Nel corso della manifestazione di Roma organizzata dall'Ulivo il 3 marzo 2002 Pellicani, il solo socialista presente tra i relatori in una delle sue rarissime apparizioni in piazza, fu duramente fischiato quando nel suo intervento attaccò la linea politica dei Girotondi e di Antonio Di Pietro.[5]
È stato candidato senatore per la Rosa nel Pugno alle elezioni politiche italiane del 2006, senza essere però eletto.[6]
In tutti questi anni continuò a svolgere l'attività di docente presso la Libera università internazionale degli studi sociali Guido Carli (Luiss)[7], dove era ordinario di sociologia politica e docente di sociologia generale e di antropologia culturale (al termine della sua carriera accademica, fu proclamato dalla Luiss professore emerito - ciò gli consentì di proseguire l'insegnamento sino all'eta di 80 anni), e a pubblicare saggi, alcuni dei quali sono stati tradotti in varie lingue: uno di essi, La genesi del capitalismo e le origini della modernità, è stato definito "un classico" dalla rivista statunitense Telos, ed è considerato un testo noto soprattutto per quanto riguarda la critica ad alcune tesi di Karl Marx e di Max Weber.
Nel saggio Lenin e Hitler: I due volti del totalitarismo, Pellicani equipara Lenin, indiscusso leader della rivoluzione bolscevica, ad Adolf Hitler, Führer del partito nazista, principale responsabile dell'Olocausto e dell'avvio della Seconda guerra mondiale. In questo saggio l'Autore sviluppa, sulla base di una puntuale documentazione, la tesi che, a dispetto della mortale inimicizia da cui erano divisi, il Comunismo e il Nazismo hanno avuto lo stesso nemico, la Società Borghese; e il medesimo obiettivo: la pulizia del mondo mediante terrore catartico: da ciò, l'istituzione dell'universo concentrazionario come luogo elettivo di sterminio di genti, nel quale travasare tutti gli elementi umani ritenuti causa evidente, per quei totalitarismi, della corruzione: id est, l'idea -materializzazione ovvero estrema secolarizzazione di un principio gnostico-, della rivoluzione come processo solutore-palingenetico che sfoci, -dopo l'annientamento del gruppo -o dei gruppi- sociali, ritenuti avversi da parte di quei totalitarismi-, nella genesi di una ulteriore umanità trasfigurata.

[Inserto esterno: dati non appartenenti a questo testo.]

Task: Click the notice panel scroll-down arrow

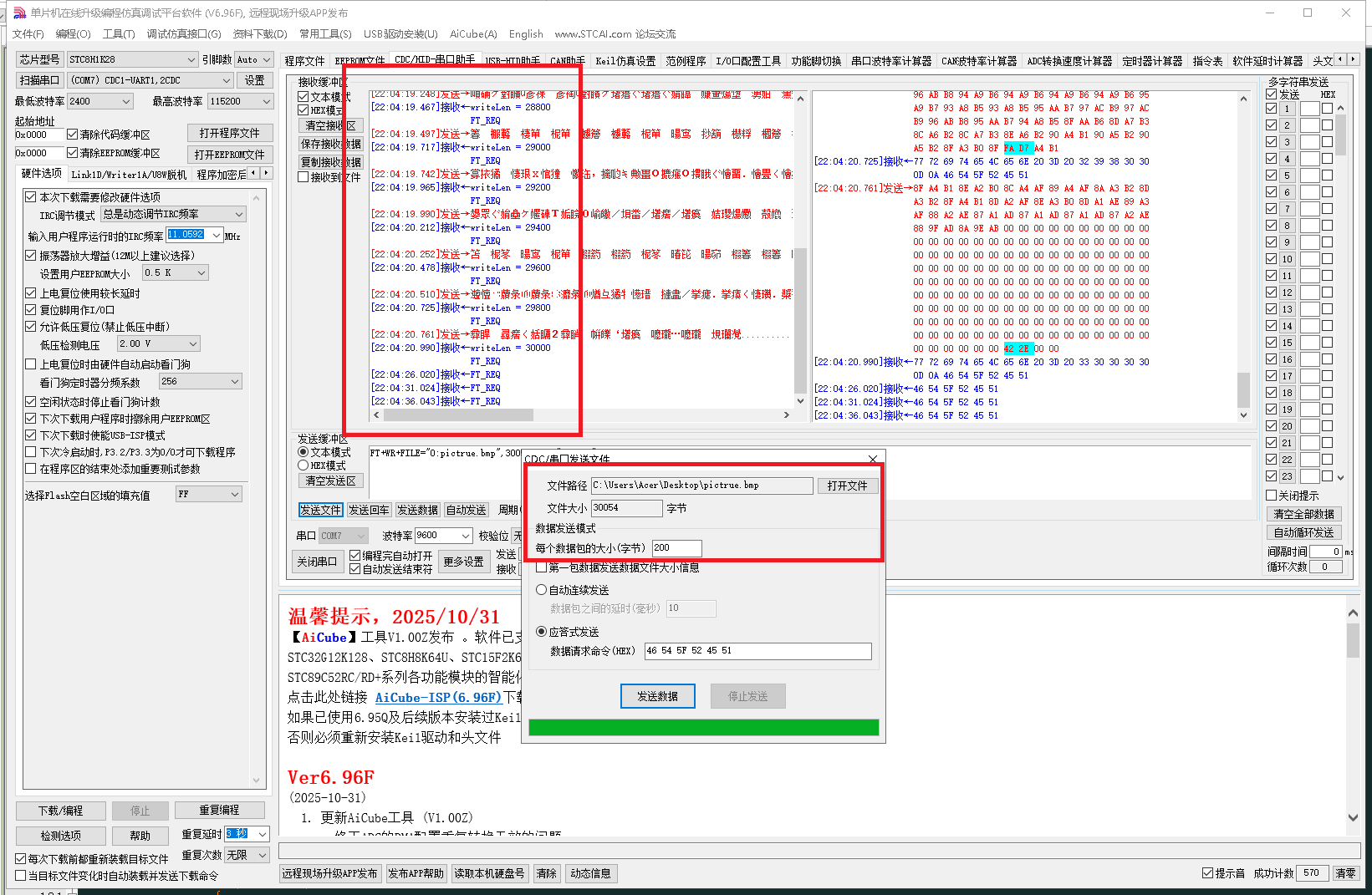Action: coord(1353,817)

Il metodo della sociologia storico-comparata fu quello che Pellicani sempre predilesse, e grazie al quale giunse a risultati scientifici che - oltre al già citato La genesi del capitalismo e le origini della modernità - dettero la luce a studi di indiscusso valore sulla modernizzazione (Le sorgenti della vita), sulla secolarizzazione (Modernizzazione e secolarizzazione), sulle rivoluzioni e sui movimenti ideologico-rivoluzionari (Dinamica delle rivoluzioni; La Società dei giusti), sui totalitarismi (Rivoluzione e totalitarismo; Lenin e Hitler), sulla cultura politica italiana (Gramsci, Togliatti e il Pci), sull'azione sociale e la teoria sociologica (Dalla società chiusa alla società aperta). Quest'ultima deve a Pellicani, nel panorama italiano, l'aver contribuito a far conoscere il pensiero e l'opera di José Ortega y Gasset, filosofo spagnolo al cui pensiero sociologico Pellicani ispirò una parte importante del suo approccio alla spiegazione del sociale (La sociologia storica di Ortega y Gasset).
Rare sono state le apparizioni televisive di Pellicani, che intervenne sporadicamente all'interno della trasmissione Ballarò di Giovanni Floris, suo ex-allievo, oltre che in varie interviste concesse nell'ambito di trasmissioni televisive dedicate alla storia della sinistra italiana.
È morto a Roma l'11 aprile 2020, all'età di 81 anni, dopo una breve malattia.[1]